By Tim Wicker, Team Leader of the ABSC Church Planting Team
“The single most effective evangelistic methodology under heaven is planting new churches.” – C. Peter Wagner, Church Planting for a Greater Harvest
This is an oft-quoted, widely accepted statement by one of the foremost missiologists in recent history, C. Peter Wagner. Across the board, nationally and internationally, this statement seems to hold true. New churches reach new people. Starting churches is a part of our Great Commission heritage and strategy of making disciples of all peoples.
The questions we as Arkansas Baptists must continually ask are, “How effective are we in starting new Southern Baptist churches?” and “How effective are these new churches in reaching new people?”
A recent study of church plants in Arkansas over the last 10 years (2006–2015) revealed the following:
- The Arkansas Baptist State Convention partnered with Arkansas Baptist churches to start 266 new works, an average of 26.6 new churches a year.
- Nine out of 10 of churches started during this time are still in existence after five years (92 percent success rate).
- Over 4,760 new believers were baptized during this time, according to new church starts’ reports.
- In 2015 alone, 299 new believers were baptized by 48 new works still under partial ABSC funding.
- New churches started during this time reported giving over $1.6 million to missions through the Cooperative Program (each new work that receives ABSC assistance commits to giving back at least 6 percent through CP).
What do these numbers tell us?
- Church planters and core teams are reaching the unchurched and underserved across our state by starting new Southern Baptist churches.
- These works are more than just new worship services—they are full expressions of the body of Christ.
- New church starts in Arkansas reach lost people with the Gospel, baptize them, and make disciples of them.
- These new disciples are participating in evangelism and in missions.
- They each not only affirm the Baptist Faith & Message, but they give generously to missions through the Cooperative Program, and they are unashamedly evangelistic in their own communities and beyond.
During the same timeframe of this study (2006–2015), 167 ABSC churches closed down, with an average of 16.7 closures a year (up from 13 closures a year during the previous 10 years).

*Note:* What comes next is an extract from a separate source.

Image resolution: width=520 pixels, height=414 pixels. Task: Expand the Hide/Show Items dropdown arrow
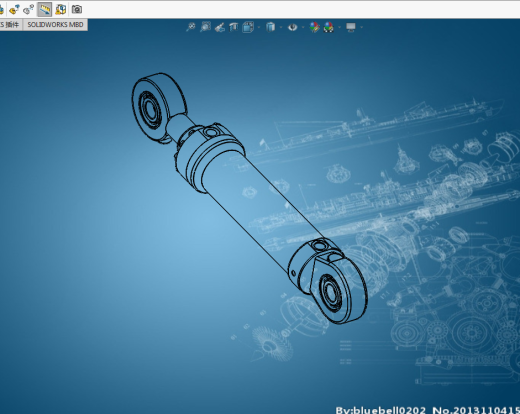tap(303, 27)
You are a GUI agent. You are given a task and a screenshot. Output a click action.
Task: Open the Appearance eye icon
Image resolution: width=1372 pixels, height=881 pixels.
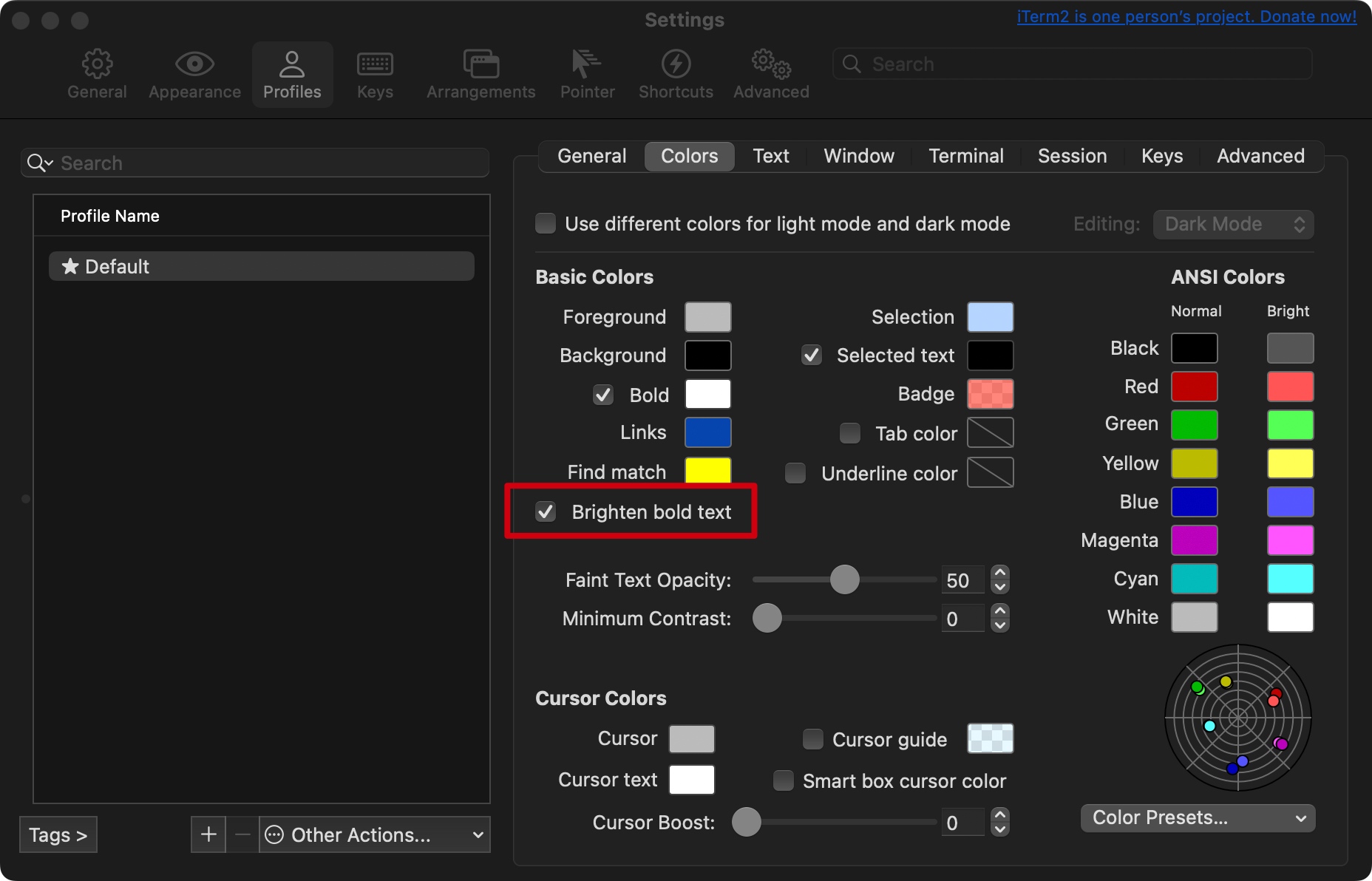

There is a direct correlation between the number of churches and baptisms in Arkansas, which means that for every church that closes there is both a need and an opportunity.
One of the 167 churches that closed its doors within the last 10 years has recently seen new life. A new African American church start, Second Baptist Church Turrell, now occupies the facilities of the old First Baptist Church Turrell. At the time of this article, six teenagers have come to know Christ since the beginning of the summer and have been baptized in this new work.
We do need to start more churches because church planting reaches people and gathers them together. There is heart behind churches like Second Baptist Turrell, Mercy Tree Cowboy Fellowship, The Sanctuary, Northview Church, and Vertical Community Church. We start churches to make disciples, which in turn produce healthy partners for the Great Commission.